Equations Reducible to Quadratic Equations
Some higher-degree or non-linear equations can be transformed into a standard quadratic equation in one variable by performing appropriate algebraic manipulations or substitutions.
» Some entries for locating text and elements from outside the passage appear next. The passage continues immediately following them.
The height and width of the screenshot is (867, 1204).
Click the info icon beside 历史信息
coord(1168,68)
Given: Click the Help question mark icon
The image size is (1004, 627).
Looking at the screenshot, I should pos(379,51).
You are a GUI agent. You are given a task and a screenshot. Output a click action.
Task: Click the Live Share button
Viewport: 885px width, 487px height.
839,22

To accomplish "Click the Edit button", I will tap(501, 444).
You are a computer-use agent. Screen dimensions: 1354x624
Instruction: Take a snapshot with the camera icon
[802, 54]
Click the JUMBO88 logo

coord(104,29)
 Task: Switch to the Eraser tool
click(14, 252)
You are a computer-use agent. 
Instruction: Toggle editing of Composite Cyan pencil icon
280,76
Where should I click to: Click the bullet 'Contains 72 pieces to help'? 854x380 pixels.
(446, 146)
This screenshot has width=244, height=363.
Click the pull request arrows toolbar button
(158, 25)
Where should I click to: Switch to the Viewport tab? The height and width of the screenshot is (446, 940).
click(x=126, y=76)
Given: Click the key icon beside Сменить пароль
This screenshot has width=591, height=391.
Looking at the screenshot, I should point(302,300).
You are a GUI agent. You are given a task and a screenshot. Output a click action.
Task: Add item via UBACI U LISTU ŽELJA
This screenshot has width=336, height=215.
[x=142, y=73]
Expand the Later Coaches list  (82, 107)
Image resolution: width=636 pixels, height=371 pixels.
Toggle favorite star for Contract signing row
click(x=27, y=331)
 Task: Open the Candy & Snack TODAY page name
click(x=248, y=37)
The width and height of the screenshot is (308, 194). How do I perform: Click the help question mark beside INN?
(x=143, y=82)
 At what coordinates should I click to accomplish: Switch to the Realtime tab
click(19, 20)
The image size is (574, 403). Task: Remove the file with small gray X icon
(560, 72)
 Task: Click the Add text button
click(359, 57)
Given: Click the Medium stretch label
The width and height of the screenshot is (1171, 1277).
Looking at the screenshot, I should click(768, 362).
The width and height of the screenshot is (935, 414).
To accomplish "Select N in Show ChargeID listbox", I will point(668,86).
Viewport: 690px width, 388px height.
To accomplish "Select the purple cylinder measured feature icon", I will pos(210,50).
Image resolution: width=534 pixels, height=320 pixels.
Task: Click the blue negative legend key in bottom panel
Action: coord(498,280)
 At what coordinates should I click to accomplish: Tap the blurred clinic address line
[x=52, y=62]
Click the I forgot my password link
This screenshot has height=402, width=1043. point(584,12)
1) Equations Involving the Product or Quotient of Polynomials:
An $n$-th degree polynomial equation in one variable has exactly $n$ roots (which may be real or complex).
Example:
Find the solution set of the equation $x^4 – 3x^3 + 2x^2 – 6x = 0$.
\[
x^4 – 3x^3 + 2x^2 – 6x = 0 \Rightarrow x(x^3 – 3x^2 + 2x – 6) = 0
\]
\[
\Rightarrow x\left[x^2(x – 3) + 2(x – 3)\right] = 0
\]
\[
\Rightarrow x(x – 3)(x^2 + 2) = 0
\]
\[
\Rightarrow x = 0 \quad \text{or} \quad x – 3 = 0 \quad (\text{since } x^2 + 2 \neq 0 \text{ for real numbers})
\]
\[
\Rightarrow S = \{ 0, 3 \}
\]
Example:
Find the solution set of the equation $(2x – 4)(x^2 – 2x – 2) = 0$.
\[
(2x – 4)(x^2 – 2x – 2) = 0
\]
\[
\Rightarrow 2x – 4 = 0 \quad \text{or} \quad x^2 – 2x – 2 = 0
\]
Using the quadratic formula for the second part:
\[
x_1 = 2 \quad \text{or} \quad x_2 = 1 + \sqrt{3} \quad \text{or} \quad x_3 = 1 – \sqrt{3}
\]
\[
\Rightarrow S = \{ 1 – \sqrt{3}, 2, 1 + \sqrt{3} \}
\]
Example:
Find the solution set of the equation $ \displaystyle \frac{x^3 – 2x^2 – x + 2}{x^2 – x – 2} = 0$.
\[
\frac{x^3 – 2x^2 – x + 2}{x^2 – x – 2} = 0 \Rightarrow \frac{x^2(x – 2) – (x – 2)}{(x – 2)(x + 1)} = 0
\]
\[
\Rightarrow \frac{(x – 2)(x^2 – 1)}{(x – 2)(x + 1)} = 0
\]
From here, we find the roots of the numerator while ensuring the denominator is not zero:
\[
(x – 2)(x^2 – 1) = 0 \quad \text{and} \quad (x – 2)(x + 1) \neq 0
\]
\[
\Rightarrow (x = 2 \text{ or } x = \pm 1) \quad \text{and} \quad (x \neq 2 \text{ and } x \neq -1)
\]
Thus, $x = 2$ and $x = -1$ are excluded as extraneous solutions (they make the denominator zero).
\[
\Rightarrow S = \{ 1 \}
\]
QUESTION 4
Let $m$ be a non-zero real number.
\[
\frac{mx^3 + (2 + m)x^2 – x – 3}{x – 1} = 0
\]
Given that this equation has exactly two distinct real roots, what is the sum of these roots?
\[
\text{A) } 0 \quad
\text{B) } -1 \quad
\text{C) } -2 \quad
\text{D) } -3 \quad
\text{E) } -4
\]
Solution:
Since the numerator is a third-degree polynomial, it has three roots. For the rational equation to yield exactly two real roots, one of the numerator’s roots must match the root of the denominator, thereby canceling out.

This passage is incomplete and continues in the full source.